**Extract provided**
************
The constraint was strict: no AI in the tool itself. The whole point of the blog is that good agent ergonomics is an architectural discipline, not a model capability. Using an LLM to evaluate API specs would have undercut the argument.

The Idea

Ten Rules, Each Worth Some Points

Paste an OpenAPI spec — JSON or YAML — and a rule engine scores it out of 100 across ten weighted checks: error shape, retryability, idempotency on writes, operation descriptions, verb-led names, parameter descriptions, enum documentation, pagination, rate limits, and per-operation auth scopes.

Each rule is a standalone function that walks the spec, produces findings with actionable messages, and returns a pass/fail plus a set of offending paths. The total score is the sum of passed weights over the total, giving you a single number that moves when you actually fix things.

Architecture

Paste → Parse → Score → Drill-In

Split-pane layout. Paste on the left, report on the right. Score at the top of the report, followed by one row per rule — passing rules collapsed, failing rules expanded with rationale and per-endpoint findings.

Spec Input

Textarea accepting JSON or YAML, with a 'Load sample spec' button wired to a realistic OpenAPI 3.0 document.

Parser

Detects JSON vs YAML by first character, parses with js-yaml. Surfaces parse errors inline rather than crashing the UI.
************
**Information provided**

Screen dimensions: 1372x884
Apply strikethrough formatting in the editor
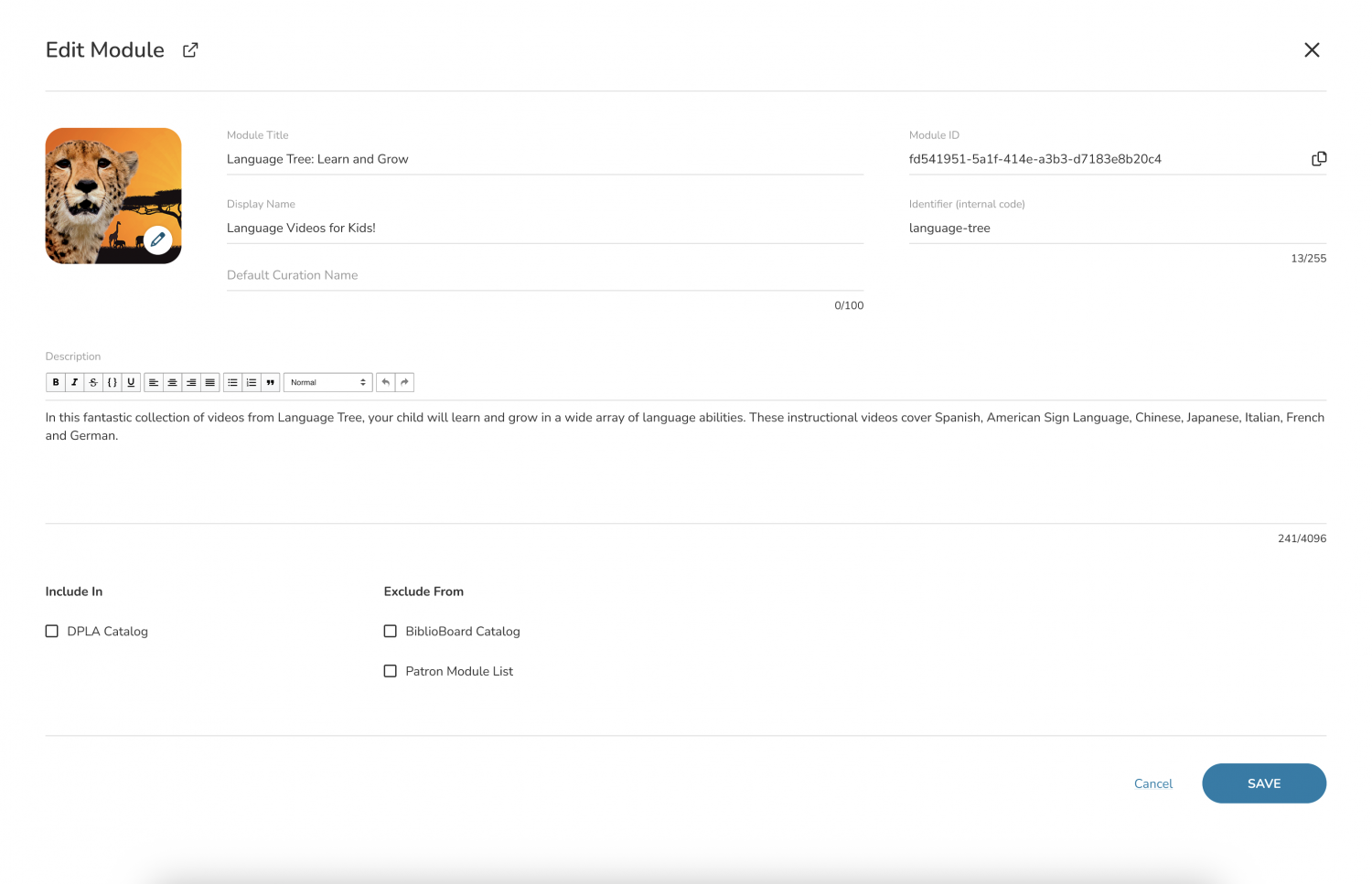point(93,382)
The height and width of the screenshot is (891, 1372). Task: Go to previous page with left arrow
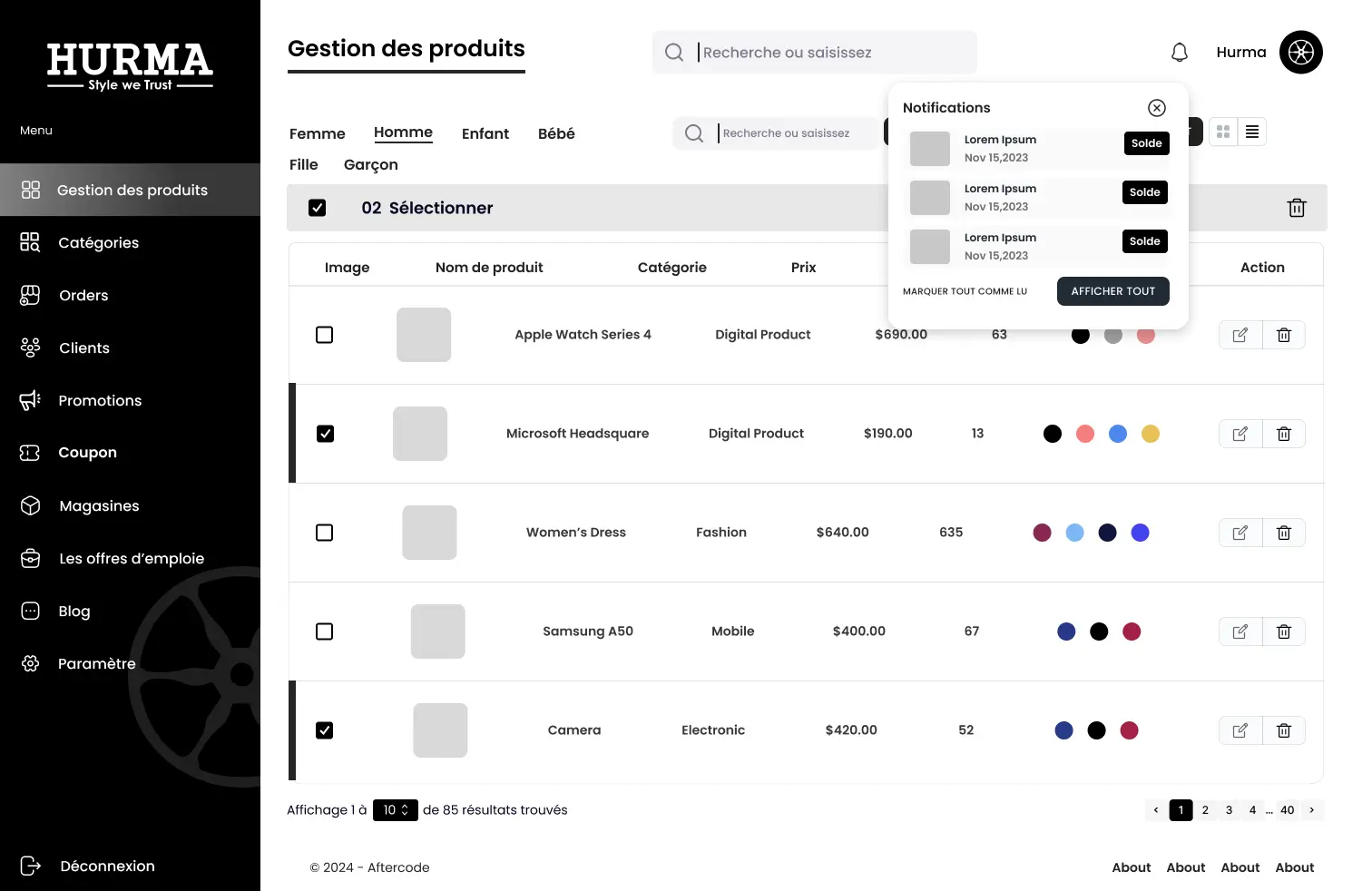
************
**Things to do**
#1 Answer these questions using the API spec scorer excerpt.
(a) How many weighted checks does the rule engine use to score a spec?
(b) Which library does the parser use to parse the spec?
(c) How does the parser tell JSON from YAML?
#2 Set down the part of the API spec scorer excerpt that runs from "Paste an OpenAPI" down to "per-operation auth scopes.", word for word.
#3 Using the API spec scorer excerpt, explain in one to three sentences why the tool was built with no AI in it.

**Answers in order**
#1
(a) Ten.
(b) js-yaml.
(c) By the first character.

#2
Paste an OpenAPI spec — JSON or YAML — and a rule engine scores it out of 100 across ten weighted checks: error shape, retryability, idempotency on writes, operation descriptions, verb-led names, parameter descriptions, enum documentation, pagination, rate limits, and per-operation auth scopes.

#3 The blog argues that good agent ergonomics is an architectural discipline, not a model capability. Using an LLM to evaluate API specs would have undercut that argument.